Anksiyete (kaygı bozukluğu) ; genel olarak gelecekle alakalı olmaktadır. Kaygı ve endişe dozuna göre normal ya da anormal olarak kabul görmektedir. Dünya kontrol edemeyeceğimiz kadar büyüktür. Fakat bazı insanlar kontrol edebilmek isterler. Güçleri yetsin, elleri erişsin isterler. Bunu gerçekleştiremedikleri zaman da kaygılanmaya başlarlar.
“Gelecek” kaygısı en temel kaygılardandır. Çünkü geleceği kontrol edemeyiz. Ya şu olursa ya bu olursa düşüncesiyle birey kaygı seviyesini yükseltmiş olur. Kaygının akılcı bir yanı yoktur. Yetiştirilme tarzı, güven duygusu, etrafta ne gördüğümüz, ebeveynlerle olan ilişkiler vb. gibi durumlar karşısında hayata bakış açımız değişir. Birey sadece kendi hayatını değil etrafındaki bireylerin de hayatlarına erişerek, rahatsız olmalarına sebep olurlar.

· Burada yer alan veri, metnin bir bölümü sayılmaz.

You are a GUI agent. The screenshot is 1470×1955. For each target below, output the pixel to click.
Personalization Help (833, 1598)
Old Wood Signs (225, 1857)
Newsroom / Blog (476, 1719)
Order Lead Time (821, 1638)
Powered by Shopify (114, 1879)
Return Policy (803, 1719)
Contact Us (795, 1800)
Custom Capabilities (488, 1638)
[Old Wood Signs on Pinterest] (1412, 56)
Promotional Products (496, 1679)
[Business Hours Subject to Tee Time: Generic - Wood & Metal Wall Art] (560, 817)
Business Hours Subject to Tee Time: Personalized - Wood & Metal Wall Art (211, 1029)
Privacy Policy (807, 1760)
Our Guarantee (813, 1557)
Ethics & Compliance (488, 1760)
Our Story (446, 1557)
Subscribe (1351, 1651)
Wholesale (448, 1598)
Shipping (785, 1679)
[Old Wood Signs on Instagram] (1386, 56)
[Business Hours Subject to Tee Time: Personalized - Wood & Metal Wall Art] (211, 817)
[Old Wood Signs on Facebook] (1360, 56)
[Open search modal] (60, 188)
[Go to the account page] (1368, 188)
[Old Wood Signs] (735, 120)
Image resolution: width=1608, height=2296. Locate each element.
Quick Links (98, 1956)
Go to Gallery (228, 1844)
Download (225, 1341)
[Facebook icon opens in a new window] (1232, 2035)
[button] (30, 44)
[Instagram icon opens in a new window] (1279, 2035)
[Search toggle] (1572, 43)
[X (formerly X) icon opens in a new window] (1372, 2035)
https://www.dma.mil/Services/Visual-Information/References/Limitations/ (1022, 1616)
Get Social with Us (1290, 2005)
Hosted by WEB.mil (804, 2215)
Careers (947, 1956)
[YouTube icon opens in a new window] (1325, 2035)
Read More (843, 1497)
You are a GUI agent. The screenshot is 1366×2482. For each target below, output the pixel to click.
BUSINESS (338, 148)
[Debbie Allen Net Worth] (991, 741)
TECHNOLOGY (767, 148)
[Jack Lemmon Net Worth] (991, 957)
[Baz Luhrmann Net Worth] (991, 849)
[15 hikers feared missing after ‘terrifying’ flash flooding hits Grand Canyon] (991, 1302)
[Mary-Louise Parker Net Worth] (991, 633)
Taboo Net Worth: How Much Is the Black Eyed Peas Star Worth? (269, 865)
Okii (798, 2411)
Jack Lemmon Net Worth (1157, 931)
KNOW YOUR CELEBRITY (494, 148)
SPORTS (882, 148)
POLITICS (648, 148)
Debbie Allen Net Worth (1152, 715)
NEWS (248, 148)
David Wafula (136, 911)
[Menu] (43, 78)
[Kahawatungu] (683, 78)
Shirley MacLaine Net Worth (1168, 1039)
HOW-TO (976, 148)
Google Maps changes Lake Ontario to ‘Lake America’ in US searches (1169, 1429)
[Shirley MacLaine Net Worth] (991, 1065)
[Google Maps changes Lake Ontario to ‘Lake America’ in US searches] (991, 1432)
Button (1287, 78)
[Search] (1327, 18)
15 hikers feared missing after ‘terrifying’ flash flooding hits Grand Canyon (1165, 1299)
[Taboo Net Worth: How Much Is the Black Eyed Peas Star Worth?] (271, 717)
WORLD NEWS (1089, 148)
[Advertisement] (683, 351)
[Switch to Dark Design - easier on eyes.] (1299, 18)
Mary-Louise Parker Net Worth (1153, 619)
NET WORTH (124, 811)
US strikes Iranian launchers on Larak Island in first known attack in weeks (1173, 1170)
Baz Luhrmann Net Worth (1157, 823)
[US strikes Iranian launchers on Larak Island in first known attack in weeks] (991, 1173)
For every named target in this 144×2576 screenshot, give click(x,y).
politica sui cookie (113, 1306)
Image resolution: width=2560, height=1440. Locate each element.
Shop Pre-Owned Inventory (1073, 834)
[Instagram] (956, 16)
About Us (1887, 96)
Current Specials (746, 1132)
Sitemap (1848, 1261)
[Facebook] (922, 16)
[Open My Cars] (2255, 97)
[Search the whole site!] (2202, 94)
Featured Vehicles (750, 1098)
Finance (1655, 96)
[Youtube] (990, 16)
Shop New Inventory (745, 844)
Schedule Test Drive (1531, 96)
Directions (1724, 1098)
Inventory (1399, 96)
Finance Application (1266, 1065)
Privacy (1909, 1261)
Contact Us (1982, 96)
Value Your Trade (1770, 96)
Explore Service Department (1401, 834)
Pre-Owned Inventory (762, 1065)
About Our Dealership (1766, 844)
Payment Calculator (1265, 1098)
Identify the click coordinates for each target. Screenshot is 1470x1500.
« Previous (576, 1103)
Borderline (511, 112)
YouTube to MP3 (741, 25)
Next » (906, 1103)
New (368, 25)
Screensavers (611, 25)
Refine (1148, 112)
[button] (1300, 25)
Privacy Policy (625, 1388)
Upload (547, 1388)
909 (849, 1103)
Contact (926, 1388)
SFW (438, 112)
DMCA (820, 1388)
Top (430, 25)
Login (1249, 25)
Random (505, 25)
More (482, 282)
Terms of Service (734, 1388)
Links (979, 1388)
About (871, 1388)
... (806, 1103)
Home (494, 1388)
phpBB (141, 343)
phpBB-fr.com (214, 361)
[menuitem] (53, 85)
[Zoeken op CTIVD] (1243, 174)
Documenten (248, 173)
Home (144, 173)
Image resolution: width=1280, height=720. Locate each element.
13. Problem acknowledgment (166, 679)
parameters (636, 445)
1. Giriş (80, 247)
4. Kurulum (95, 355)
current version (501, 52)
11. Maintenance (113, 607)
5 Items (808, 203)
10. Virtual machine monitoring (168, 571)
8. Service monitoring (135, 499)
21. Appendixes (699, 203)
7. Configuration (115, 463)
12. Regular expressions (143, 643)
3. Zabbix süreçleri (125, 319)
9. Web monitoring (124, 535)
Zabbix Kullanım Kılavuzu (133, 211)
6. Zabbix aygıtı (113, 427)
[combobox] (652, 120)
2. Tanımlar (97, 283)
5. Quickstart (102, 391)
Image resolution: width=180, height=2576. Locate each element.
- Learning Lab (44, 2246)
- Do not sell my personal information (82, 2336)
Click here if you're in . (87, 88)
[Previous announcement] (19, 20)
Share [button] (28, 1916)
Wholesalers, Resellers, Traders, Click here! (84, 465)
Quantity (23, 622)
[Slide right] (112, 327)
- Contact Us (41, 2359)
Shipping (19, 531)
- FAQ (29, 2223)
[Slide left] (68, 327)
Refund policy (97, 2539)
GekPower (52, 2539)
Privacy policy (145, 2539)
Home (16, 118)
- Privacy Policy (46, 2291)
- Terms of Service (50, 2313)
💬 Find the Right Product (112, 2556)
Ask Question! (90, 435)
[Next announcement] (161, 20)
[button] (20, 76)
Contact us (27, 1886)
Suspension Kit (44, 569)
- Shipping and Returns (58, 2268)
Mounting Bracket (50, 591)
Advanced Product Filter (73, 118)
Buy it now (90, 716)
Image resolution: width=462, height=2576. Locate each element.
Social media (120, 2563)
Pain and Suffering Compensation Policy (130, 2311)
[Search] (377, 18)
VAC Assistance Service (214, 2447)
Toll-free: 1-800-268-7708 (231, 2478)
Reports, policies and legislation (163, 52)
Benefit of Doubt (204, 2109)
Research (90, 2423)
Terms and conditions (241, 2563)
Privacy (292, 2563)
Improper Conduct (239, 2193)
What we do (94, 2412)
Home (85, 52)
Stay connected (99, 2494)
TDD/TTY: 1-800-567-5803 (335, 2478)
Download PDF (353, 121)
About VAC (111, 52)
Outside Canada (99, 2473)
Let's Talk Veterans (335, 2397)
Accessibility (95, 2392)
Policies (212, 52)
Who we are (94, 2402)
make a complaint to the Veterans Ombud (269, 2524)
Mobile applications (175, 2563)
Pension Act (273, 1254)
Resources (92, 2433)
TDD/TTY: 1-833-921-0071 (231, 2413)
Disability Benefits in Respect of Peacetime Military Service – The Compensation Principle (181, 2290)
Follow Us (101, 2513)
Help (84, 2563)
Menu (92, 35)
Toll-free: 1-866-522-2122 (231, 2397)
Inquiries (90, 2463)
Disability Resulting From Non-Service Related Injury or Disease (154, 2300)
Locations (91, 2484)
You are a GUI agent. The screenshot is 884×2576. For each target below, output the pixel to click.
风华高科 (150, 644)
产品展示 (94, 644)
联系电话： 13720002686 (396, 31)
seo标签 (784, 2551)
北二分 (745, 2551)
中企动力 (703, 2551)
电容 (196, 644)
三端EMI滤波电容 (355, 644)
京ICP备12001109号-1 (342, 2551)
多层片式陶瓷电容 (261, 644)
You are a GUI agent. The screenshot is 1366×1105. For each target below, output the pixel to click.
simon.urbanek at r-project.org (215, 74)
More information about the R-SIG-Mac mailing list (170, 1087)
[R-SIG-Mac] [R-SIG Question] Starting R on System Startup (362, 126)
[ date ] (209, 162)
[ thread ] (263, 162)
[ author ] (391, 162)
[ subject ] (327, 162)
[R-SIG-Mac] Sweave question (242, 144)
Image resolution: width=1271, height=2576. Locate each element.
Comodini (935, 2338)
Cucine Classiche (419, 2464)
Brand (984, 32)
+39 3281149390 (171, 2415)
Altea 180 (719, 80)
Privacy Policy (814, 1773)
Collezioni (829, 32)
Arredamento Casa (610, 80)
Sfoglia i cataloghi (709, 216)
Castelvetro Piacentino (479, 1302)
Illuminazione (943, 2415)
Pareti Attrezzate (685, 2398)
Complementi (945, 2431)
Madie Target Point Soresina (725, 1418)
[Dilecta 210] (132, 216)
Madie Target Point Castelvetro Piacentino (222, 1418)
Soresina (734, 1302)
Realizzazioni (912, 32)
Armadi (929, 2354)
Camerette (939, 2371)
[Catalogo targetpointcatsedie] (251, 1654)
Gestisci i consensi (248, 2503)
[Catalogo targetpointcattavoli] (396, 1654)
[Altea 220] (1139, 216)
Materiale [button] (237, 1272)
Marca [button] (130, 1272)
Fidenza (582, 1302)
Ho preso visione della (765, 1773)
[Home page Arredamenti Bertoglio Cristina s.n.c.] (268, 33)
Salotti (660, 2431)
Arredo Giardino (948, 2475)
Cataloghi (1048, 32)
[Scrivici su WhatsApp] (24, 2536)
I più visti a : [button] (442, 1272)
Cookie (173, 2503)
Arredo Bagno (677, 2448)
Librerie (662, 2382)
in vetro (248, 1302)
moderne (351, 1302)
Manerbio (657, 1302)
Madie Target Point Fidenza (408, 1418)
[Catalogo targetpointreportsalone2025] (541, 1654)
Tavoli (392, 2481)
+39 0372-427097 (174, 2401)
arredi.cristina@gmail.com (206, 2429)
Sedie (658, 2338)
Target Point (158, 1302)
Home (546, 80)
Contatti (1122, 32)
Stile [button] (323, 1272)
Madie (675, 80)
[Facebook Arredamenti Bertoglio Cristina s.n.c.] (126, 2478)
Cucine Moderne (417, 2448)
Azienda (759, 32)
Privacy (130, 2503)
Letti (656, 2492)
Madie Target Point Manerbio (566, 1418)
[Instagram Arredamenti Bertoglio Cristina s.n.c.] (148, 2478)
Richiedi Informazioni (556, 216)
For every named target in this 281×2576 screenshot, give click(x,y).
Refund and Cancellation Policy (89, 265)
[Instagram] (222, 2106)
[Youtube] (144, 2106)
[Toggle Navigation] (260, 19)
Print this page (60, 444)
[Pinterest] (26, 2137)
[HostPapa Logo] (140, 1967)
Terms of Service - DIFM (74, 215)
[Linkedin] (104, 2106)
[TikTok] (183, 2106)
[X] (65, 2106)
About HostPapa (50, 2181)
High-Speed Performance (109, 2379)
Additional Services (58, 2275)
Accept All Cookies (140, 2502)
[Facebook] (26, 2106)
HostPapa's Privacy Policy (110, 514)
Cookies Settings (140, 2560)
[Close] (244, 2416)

Özellikle çocuk yetiştirilirken söylenilen sözler; “koşma düşersin.” “yapma bir yerini çarparsın.” gibi, daha küçük yaşlarda kaygı ile tanışma meydana gelir. Olumsuzlukların aşılandığı çocuk yaşlardan sonra yetişkinlikte, çocuk her yerden tehlike işaretleri alır. Kaygı bozukluğu tehlike işaretlerini daha çok gören insanlarda ortaya çıkmaktadır. Sonu olmayan kaygı bozukluğu yaşayan insanlara hayatlarını kendileri zorlaştırırlar.
Örneklendirmek gerekirse; çok sevdiğiniz bir dostunuzu yıllardır görmüyorsunuz. Kendisi başka bir şehirde ikamet ediyor. Sizi davet etti ve uçakla gitmeniz gerekli. Uçağa bindiğinizde ne düşünürsünüz? İşte can alıcı soru bu. Genellikle iki tür cevap verilmektedir.
1. Arkadaşıma ne alsam? Küçük bir hediye götürebilirim ya da uçaktan inince mi bir şeyler baksam? Beni kim karşılayacak? Bunca yıl sonra birbirimizi tanıyabilecek miyiz?
2. Bu uçak acaba nasıl kalkış yapacak? Havada bir şey yaşamasak bari. Ya motora kuş kaçarsa. Sağ salim inebilecek miyiz?
Ve daha bir çok şey..
İşte bu verilen örnekteki 1. Durum herhangi bir kaygı yaşamayan ya da sağlıklı diye kabul ettiğimiz bireylerin yaşadığı durumdur. Öte yandan 2. Durum ise; kaygıyı yoğun yaşayan, hiç yoktan kendisini kaygı yoğunluğunun içine bırakması durumudur.
Tabi ki her zaman tablo böyle olmayabilir. Bireyin geçmiş yaşantısına bağlı olarak da kaygılar yükselebilmektedir. Yapılabilecek en olumlu durum, bir uzmandan yardım almak ve sorunun ortadan kaldırılmasını sağlayabilmektir.